Given the fact that GMOs have not lived up to their promise of higher yields and decreased pesticide use, is it really anti-science to not use them?

3. Mammograms

Mammograms are touted as the best way to detect breast cancer, but they appear to be based on the premise that women are too stupid or lazy to perform manual breast examinations frequently enough. Back in the 1980s, my personal physician (a brilliant brain surgeon who switched to obstetrics and family practice, and whose interest in natural cures led him on a tour of the world to discover how less industrialized societies treat illnesses and whether the treatments were effective) sternly warned me never to get one. Why? Because the compression of the breast during the procedure can rupture isolated tumors unleashing the cancer to spread. It took a few decades for some experts to realize this.

If you’re a woman over forty, be prepared for a fight with your physician when you tell him you refuse to get a mammogram. You will be called hysterical. You will be called superstitious. You will be called anti-science, even when you provide statistics showing numerous false positives and the dangers of radiation.

4. Cholesterol

If you’re interested in learning more about the cholesterol myth and how it became intertwined with public policy, I recommend a documentary called Fathead. The filmmaker, Tom Naughton, produced the documentary as a response to the wildly popular Morgan Spurlock documentary, Supersize Me, which served as a full-metal-jacket indictment of the fast food industry and its harmful effect on our collective health. Cholesterol is the boogey man of modern medicine. The lipid hypothesis is widely accepted among medical researchers and physicians, but it’s based on the bad science of selective data selection and unfounded conclusions. Despite the fact that recent, more rigorous studies contradict the lipid hypothesis, the Centers for Disease Control doesn’t think that 13 million Americans taking statins to lower their cholesterol is enough; the government agency thinks it should be twice that.

5. Global Warming

Global Warming is the hot button issue of our time, and I infer from the fact that The March for Science is taking place on Earth Day that the organizers’ main concern are evil climate deniers. If saying “global warming” sounds passé, it’s because after we experienced a cessation of actual global warming the nomenclature was updated to “Climate Change.” Well, no shit, Sherlock! The earth’s climate has been changing since the dawn of time. Hey, I learned that in Geology 101!

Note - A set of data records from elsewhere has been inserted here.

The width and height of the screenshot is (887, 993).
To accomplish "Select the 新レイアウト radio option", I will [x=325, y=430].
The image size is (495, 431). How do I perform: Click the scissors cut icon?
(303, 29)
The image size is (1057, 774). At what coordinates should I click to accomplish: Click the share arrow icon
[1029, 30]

You must realize that in order to be fully vetted by the Climate Change crowd, you must accept all of their conclusions without question, as well as all of their policy goals to purportedly save the planet from pesky human industry. Many of the so-called climate deniers are simply asking good science questions: Is there a mathematical relationship between carbon emissions and temperature rise? Have you controlled for other factors, such as sunspot activity, that might indicate a non-causal correlation (if there is one)? Scientists have made many dire predictions, none of which have come true. Why is that? Given the protracted nature of geological time, and the many climate changes that have taken place over millennia and eons, how can you be so sure that the warming is the result of human actions?

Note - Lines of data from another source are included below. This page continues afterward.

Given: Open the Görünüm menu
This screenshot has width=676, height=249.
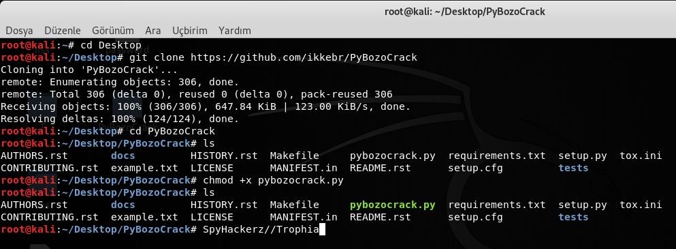Looking at the screenshot, I should click(x=112, y=31).

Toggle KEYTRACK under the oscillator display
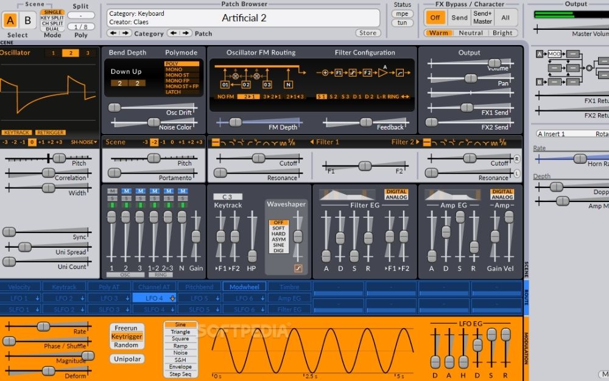(18, 131)
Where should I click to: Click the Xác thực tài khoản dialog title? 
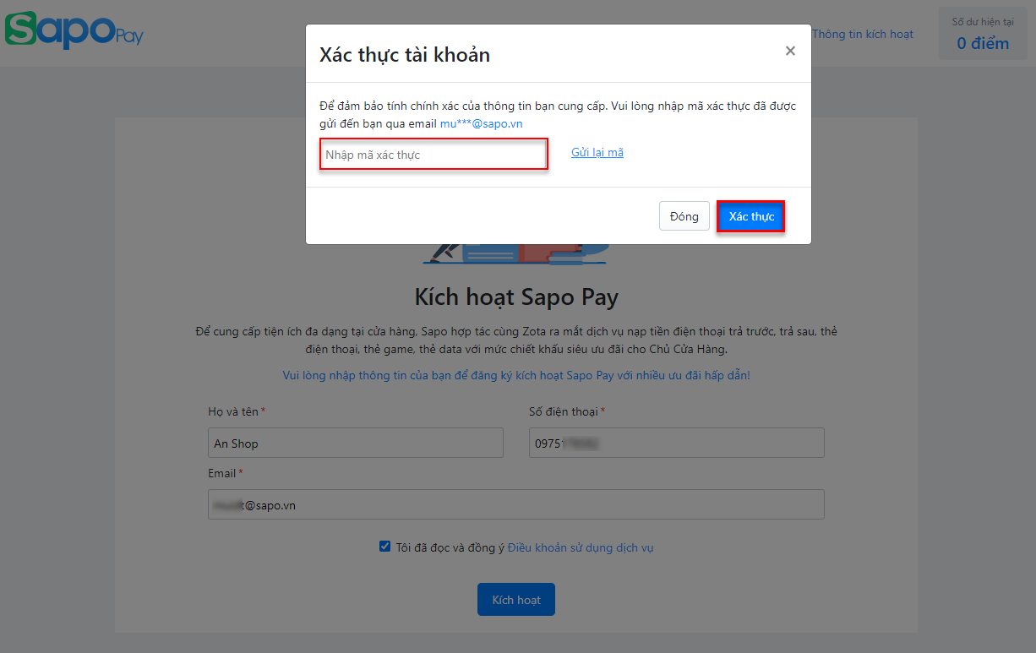pyautogui.click(x=405, y=55)
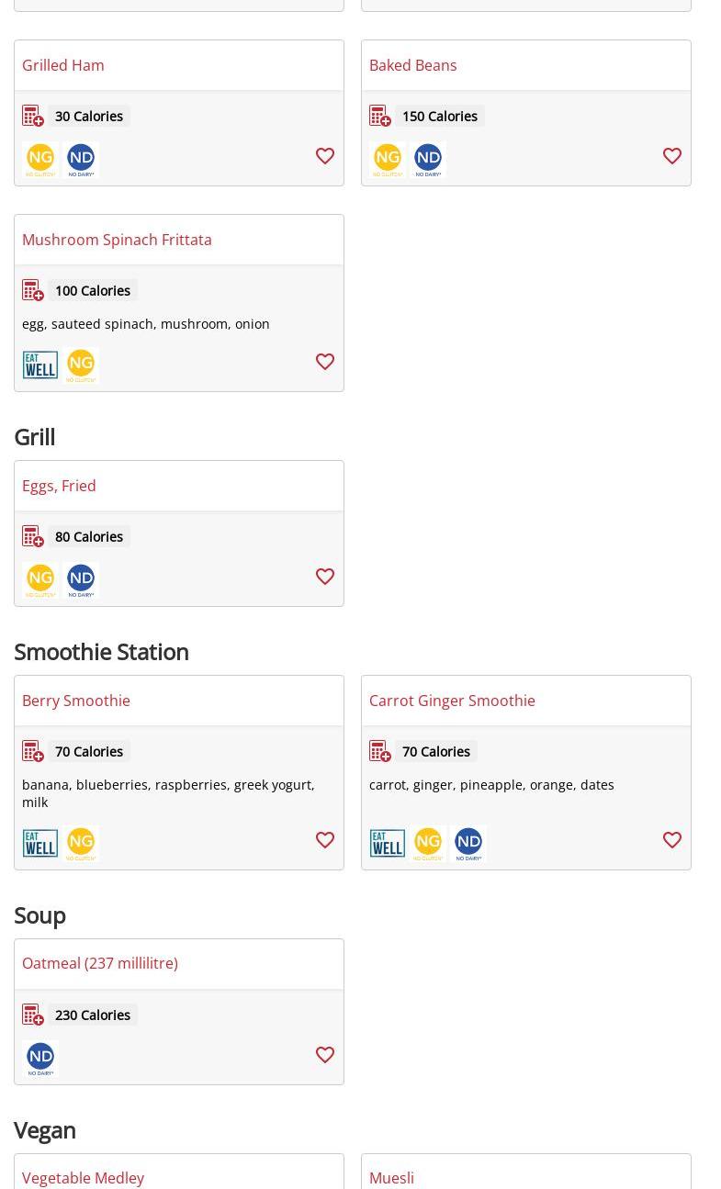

These aren’t silly questions, yet despite the revelations of data manipulation and questionable surface temperature readings, the Anthropogenic Global Warming crowd will just call you stupid and anti-science if you question anything at all.

Science does play a vital role in our world. And bad science leads to bad policy. I believe this March for Science is for all intents and purposes a march for policy changes, many of which may be harmful to freedom and economic progress. Scientists are people like everyone else, people with biases, agendas and political goals. While they may be experts, they also have feet of clay.

My only comfort is that scientific method is reliant upon the skeptic, and thus self-correcting over time. I trust that it will continue its search for the truth, which is perpetually on the event horizon.